- [Records for processing]
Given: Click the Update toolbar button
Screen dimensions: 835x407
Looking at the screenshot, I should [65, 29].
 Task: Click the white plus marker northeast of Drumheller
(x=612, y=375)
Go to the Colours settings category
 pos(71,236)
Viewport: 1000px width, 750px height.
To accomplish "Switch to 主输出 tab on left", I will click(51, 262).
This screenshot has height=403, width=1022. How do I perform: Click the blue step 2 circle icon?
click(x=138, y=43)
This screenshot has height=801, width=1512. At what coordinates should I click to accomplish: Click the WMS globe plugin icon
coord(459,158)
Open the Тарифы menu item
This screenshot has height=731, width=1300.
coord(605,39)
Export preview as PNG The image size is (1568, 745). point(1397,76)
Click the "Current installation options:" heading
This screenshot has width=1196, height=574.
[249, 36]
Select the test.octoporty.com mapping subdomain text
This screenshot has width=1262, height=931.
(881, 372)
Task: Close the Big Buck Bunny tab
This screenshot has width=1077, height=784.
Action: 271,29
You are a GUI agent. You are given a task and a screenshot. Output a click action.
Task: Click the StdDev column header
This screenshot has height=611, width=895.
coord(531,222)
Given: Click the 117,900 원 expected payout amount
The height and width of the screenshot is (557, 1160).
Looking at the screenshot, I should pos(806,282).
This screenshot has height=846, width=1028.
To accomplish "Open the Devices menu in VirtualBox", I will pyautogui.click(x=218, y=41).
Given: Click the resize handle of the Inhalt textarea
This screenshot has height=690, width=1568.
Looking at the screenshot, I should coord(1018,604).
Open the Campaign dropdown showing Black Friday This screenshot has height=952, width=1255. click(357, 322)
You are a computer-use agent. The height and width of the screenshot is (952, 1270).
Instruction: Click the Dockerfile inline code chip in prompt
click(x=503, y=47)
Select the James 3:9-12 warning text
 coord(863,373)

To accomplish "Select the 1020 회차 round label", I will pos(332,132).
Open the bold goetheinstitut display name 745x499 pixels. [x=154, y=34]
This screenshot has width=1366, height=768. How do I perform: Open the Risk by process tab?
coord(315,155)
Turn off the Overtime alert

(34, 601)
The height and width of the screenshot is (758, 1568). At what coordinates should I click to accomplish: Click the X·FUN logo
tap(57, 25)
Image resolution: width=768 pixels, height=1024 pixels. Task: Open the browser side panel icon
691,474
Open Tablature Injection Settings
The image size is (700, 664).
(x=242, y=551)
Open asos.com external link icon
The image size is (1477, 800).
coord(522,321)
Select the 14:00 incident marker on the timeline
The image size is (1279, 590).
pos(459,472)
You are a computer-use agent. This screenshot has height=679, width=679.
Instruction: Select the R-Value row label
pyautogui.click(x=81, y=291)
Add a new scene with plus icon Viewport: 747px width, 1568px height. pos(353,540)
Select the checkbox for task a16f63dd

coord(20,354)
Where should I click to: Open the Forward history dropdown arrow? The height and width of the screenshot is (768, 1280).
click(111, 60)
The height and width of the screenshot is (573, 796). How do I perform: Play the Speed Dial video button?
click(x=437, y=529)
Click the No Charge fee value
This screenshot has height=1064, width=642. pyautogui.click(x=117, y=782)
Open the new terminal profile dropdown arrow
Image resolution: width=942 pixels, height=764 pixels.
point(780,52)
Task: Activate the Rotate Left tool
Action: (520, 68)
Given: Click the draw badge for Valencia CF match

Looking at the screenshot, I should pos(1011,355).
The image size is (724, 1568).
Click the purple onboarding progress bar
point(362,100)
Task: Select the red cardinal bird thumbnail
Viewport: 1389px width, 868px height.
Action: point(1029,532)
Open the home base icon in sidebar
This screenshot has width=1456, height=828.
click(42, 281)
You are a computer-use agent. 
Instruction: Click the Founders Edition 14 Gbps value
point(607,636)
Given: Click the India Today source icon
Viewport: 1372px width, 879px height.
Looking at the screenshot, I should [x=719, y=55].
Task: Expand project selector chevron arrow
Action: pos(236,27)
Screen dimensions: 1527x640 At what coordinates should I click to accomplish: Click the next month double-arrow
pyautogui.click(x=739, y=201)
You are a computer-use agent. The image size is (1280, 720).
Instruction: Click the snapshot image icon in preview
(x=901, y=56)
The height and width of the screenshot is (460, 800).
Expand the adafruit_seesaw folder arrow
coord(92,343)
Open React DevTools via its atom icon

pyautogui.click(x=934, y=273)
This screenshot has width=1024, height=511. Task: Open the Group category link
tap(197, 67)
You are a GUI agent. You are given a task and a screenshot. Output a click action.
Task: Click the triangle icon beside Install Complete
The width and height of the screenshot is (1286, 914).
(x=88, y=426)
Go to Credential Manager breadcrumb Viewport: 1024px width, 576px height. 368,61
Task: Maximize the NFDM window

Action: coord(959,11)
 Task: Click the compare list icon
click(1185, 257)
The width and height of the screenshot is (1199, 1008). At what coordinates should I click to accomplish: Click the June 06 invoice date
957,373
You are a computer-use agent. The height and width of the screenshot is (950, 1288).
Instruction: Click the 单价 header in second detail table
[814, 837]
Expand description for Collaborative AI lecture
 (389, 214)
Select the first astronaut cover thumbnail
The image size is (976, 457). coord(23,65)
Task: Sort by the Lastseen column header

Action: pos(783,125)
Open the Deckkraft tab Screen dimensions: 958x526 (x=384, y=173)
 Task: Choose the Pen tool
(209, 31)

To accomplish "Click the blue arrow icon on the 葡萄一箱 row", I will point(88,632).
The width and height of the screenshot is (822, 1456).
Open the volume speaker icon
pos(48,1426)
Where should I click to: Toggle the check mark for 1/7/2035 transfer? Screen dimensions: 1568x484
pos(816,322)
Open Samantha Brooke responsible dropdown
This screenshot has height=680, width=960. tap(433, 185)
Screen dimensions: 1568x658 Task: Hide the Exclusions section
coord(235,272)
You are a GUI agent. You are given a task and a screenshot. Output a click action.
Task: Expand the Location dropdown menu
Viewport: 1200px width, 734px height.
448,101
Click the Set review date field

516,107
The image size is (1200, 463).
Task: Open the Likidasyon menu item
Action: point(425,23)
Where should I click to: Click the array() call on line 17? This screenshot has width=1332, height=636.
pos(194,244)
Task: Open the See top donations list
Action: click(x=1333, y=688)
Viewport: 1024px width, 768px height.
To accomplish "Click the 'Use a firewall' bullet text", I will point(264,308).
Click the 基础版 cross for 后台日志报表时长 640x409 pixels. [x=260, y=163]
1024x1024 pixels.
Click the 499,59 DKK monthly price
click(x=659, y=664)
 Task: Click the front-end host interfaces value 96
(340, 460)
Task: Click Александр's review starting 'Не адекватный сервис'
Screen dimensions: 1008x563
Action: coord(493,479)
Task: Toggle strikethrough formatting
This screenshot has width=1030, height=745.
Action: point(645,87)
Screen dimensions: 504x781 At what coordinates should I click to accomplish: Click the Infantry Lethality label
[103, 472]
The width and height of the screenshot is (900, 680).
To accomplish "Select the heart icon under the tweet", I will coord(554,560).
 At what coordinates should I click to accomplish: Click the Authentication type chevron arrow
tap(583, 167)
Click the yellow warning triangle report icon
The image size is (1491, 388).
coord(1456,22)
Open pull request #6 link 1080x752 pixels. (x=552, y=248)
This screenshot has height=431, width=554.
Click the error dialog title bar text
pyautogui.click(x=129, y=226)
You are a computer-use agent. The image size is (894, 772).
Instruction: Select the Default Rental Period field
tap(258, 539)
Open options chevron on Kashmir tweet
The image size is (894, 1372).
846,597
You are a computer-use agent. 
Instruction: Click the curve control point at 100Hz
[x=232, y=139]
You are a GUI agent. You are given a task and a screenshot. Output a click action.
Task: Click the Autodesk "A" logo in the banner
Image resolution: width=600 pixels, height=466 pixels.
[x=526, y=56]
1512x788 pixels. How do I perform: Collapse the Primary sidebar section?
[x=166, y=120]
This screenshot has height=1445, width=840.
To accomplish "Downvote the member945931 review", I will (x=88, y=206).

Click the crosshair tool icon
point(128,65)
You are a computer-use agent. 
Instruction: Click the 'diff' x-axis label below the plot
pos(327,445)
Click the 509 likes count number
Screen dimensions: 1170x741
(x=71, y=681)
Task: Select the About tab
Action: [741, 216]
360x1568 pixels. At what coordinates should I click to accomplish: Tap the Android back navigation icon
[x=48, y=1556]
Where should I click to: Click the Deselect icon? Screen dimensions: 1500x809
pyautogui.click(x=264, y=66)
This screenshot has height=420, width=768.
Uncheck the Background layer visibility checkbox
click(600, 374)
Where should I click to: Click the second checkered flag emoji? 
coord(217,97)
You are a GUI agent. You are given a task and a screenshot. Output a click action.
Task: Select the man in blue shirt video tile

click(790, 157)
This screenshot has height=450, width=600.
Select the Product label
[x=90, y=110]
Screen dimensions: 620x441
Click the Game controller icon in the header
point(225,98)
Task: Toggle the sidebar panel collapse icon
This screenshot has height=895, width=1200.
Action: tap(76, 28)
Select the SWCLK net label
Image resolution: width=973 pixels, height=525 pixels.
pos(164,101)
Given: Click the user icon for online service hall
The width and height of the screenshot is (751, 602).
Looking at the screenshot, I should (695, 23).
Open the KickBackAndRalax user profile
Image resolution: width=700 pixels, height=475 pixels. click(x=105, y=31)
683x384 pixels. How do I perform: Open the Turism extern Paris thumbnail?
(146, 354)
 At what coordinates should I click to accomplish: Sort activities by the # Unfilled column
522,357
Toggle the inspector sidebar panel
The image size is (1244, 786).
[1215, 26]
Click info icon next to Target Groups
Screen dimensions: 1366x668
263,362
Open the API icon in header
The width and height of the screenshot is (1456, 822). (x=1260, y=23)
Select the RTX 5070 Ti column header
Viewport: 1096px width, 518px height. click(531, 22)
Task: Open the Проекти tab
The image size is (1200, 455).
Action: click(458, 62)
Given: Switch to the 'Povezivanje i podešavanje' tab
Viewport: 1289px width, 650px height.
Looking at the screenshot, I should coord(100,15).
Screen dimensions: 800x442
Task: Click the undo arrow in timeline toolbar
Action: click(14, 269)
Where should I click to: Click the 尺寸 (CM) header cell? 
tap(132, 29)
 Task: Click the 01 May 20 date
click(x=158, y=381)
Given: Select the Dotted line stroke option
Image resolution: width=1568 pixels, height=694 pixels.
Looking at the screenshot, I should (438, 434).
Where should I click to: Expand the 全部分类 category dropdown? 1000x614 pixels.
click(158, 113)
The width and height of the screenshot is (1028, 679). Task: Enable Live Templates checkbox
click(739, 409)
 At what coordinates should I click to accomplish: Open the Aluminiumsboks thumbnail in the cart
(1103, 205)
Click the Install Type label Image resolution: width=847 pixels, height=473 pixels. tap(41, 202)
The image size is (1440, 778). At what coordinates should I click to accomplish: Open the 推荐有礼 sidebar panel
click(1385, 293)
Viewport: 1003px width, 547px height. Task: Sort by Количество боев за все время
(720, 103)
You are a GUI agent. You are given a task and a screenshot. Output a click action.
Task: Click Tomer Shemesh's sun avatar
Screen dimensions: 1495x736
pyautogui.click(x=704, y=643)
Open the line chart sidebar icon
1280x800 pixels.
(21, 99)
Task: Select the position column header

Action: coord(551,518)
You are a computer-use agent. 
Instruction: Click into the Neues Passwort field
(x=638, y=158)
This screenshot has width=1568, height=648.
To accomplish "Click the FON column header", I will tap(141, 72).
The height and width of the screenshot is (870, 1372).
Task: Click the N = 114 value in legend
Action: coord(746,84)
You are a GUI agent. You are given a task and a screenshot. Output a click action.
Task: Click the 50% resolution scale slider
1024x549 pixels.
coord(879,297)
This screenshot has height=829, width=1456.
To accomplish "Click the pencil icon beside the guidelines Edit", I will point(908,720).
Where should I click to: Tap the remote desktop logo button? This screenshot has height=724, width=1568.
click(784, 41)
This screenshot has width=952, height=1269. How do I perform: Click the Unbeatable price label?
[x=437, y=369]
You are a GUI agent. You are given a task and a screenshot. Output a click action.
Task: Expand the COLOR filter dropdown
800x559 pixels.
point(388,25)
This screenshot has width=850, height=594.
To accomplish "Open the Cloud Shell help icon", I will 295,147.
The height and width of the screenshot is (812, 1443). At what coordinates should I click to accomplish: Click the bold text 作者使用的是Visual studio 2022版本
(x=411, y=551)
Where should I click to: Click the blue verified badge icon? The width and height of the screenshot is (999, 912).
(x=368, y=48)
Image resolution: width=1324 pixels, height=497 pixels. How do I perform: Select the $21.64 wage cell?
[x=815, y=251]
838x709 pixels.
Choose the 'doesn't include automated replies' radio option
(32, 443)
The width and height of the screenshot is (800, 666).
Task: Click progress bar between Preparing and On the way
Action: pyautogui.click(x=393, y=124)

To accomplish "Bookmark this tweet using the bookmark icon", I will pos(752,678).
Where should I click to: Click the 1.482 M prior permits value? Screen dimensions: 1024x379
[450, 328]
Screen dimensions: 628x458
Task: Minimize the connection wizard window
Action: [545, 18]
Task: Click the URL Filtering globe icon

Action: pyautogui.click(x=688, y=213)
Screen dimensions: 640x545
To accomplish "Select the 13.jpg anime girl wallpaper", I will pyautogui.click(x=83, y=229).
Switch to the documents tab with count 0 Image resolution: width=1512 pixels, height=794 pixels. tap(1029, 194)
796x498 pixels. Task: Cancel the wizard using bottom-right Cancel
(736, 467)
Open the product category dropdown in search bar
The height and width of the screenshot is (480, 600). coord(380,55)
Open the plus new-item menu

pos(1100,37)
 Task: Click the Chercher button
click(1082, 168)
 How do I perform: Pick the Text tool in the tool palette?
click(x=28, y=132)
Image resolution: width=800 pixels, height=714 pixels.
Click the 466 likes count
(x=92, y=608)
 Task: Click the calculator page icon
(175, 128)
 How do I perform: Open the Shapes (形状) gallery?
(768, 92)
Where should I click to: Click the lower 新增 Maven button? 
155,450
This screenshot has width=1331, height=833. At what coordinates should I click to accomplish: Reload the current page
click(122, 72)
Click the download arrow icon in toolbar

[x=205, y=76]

- [Work request] The lines to retype, exactly and only, run from the first line of the material through the line with "Open the bold".

- [Response to this task]
Given: Click the Update toolbar button
Screen dimensions: 835x407
Looking at the screenshot, I should [65, 29].
 Task: Click the white plus marker northeast of Drumheller
(x=612, y=375)
Go to the Colours settings category
 pos(71,236)
Viewport: 1000px width, 750px height.
To accomplish "Switch to 主输出 tab on left", I will click(51, 262).
This screenshot has height=403, width=1022. How do I perform: Click the blue step 2 circle icon?
click(x=138, y=43)
This screenshot has height=801, width=1512. At what coordinates should I click to accomplish: Click the WMS globe plugin icon
coord(459,158)
Open the Тарифы menu item
This screenshot has height=731, width=1300.
coord(605,39)
Export preview as PNG The image size is (1568, 745). point(1397,76)
Click the "Current installation options:" heading
This screenshot has width=1196, height=574.
[249, 36]
Select the test.octoporty.com mapping subdomain text
This screenshot has width=1262, height=931.
(881, 372)
Task: Close the Big Buck Bunny tab
This screenshot has width=1077, height=784.
Action: 271,29
You are a GUI agent. You are given a task and a screenshot. Output a click action.
Task: Click the StdDev column header
This screenshot has height=611, width=895.
coord(531,222)
Given: Click the 117,900 원 expected payout amount
The height and width of the screenshot is (557, 1160).
Looking at the screenshot, I should pos(806,282).
This screenshot has height=846, width=1028.
To accomplish "Open the Devices menu in VirtualBox", I will pyautogui.click(x=218, y=41).
Given: Click the resize handle of the Inhalt textarea
This screenshot has height=690, width=1568.
Looking at the screenshot, I should coord(1018,604).
Open the Campaign dropdown showing Black Friday This screenshot has height=952, width=1255. click(357, 322)
You are a computer-use agent. The height and width of the screenshot is (952, 1270).
Instruction: Click the Dockerfile inline code chip in prompt
click(x=503, y=47)
Select the James 3:9-12 warning text
 coord(863,373)

To accomplish "Select the 1020 회차 round label", I will pos(332,132).
Open the bold goetheinstitut display name 745x499 pixels. [x=154, y=34]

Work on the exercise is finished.